Хотя так жили все в «дворянском гнезде», Игнат относился настороженно к безудержному воровству. Не по моральным соображениям: мол, простой народ в магазинах давится за селедкой, а тут осетрину на помойку выбрасывают. Игнат опасался, что этот коммунизм плохо кончится, стоит верхушке зашататься, и полетит вся пирамида, приземлившись за колючей проволокой. Но до перестройки оставалось еще более десяти лет. Родители Юли относились к Игнату как к любимому, но приблудному сыну. Удовлетворение прихотей зятя не исключало пристального к нему внимания, каждые его шаг, жест, слово анализировались с точки зрения благонадежности и трепетного отношения к жене. Папа с мамой лелеяли Юленьку, и супруг был обязан подхватить эстафету. Юля купалась в любви, и ей очень нравилось быть взрослой — замужней женщиной с обручальным кольцом на пальце.

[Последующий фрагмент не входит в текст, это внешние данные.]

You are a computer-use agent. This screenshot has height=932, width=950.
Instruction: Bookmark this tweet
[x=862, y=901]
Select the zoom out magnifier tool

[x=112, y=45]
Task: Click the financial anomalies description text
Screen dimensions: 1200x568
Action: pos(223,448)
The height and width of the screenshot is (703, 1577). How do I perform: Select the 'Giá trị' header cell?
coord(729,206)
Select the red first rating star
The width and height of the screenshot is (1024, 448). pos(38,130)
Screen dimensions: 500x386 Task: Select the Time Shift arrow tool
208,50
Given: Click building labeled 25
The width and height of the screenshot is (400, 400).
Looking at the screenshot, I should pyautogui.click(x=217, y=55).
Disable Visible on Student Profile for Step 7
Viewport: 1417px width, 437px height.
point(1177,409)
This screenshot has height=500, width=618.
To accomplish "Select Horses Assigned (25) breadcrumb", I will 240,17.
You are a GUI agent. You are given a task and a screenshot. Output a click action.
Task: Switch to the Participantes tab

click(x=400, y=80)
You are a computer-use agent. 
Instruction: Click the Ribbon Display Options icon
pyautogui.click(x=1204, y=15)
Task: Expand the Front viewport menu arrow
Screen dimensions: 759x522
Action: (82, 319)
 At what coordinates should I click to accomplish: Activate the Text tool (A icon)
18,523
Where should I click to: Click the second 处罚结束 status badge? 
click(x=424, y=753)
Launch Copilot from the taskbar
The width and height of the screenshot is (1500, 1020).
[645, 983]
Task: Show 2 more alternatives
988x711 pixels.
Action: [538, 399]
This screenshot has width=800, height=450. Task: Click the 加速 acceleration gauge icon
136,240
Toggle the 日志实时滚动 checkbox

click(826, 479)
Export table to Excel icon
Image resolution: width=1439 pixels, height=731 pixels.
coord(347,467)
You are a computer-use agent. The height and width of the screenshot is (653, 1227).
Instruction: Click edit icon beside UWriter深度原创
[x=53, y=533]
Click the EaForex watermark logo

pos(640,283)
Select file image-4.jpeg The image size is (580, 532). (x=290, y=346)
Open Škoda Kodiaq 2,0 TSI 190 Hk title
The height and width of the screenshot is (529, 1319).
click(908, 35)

Игнат окончил институт и два года, как за него ни хлопотал Юлий Петрович, не мог попасть в аспирантуру. Своего ученого совета по защите диссертаций в области не было, а целевых мест в московскую аспирантуру выделялось одно-два в год. «Может ли сын генерала стать маршалом? — сокрушался Юлий Петрович. — Не может. Потому что у маршала есть свои дети». Чтобы не загремел в армию, Игната устроили освобожденным секретарем комсомольской организации машиностроительного завода. В определенном смысле Игнат повторял карьерный путь Юлия Петровича, которому льстила подобная преемственность. На третий год свекор, наконец, вырвал для Игната место в целевой аспирантуре. «Целевая» — означала подготовку местных кадров. Но в планы Игната, о которых он до поры до времени не заикался, не входило возвращение в родной город под крылышко к властным родителям жены. Молодая семья переехала к Москву. За хлопотами с устройством Игната как-то забыли про Юлю. Думали, она легко переведется в столичный вуз. Не получилось, документы у нее не приняли. Год Юля проболталась, тоскуя в съемной однокомнатной квартире. Из окружающих областей народ ехал за продуктами к столицу, а у Юли с мужем была обратная ситуация — поездами, с проводниками, им отправляли ящики со снедью. Вначале на вокзал ездил Игнат, но однажды не смог отпроситься с занятий, и за посылкой отправилась Юля. Потом это стало ее обязанностью, ведь не училась и не работала — свободного времени навалом. Юля волокла тяжеленные коробки до такси, потом тащила на пятый этаж, в доме не было лифта. Вечером папа или мама спрашивали: «Получил Игнат посылку?» «Получил», — отвечала Юля. Ей было неловко признаться, что уже давно на вокзал он не ездит.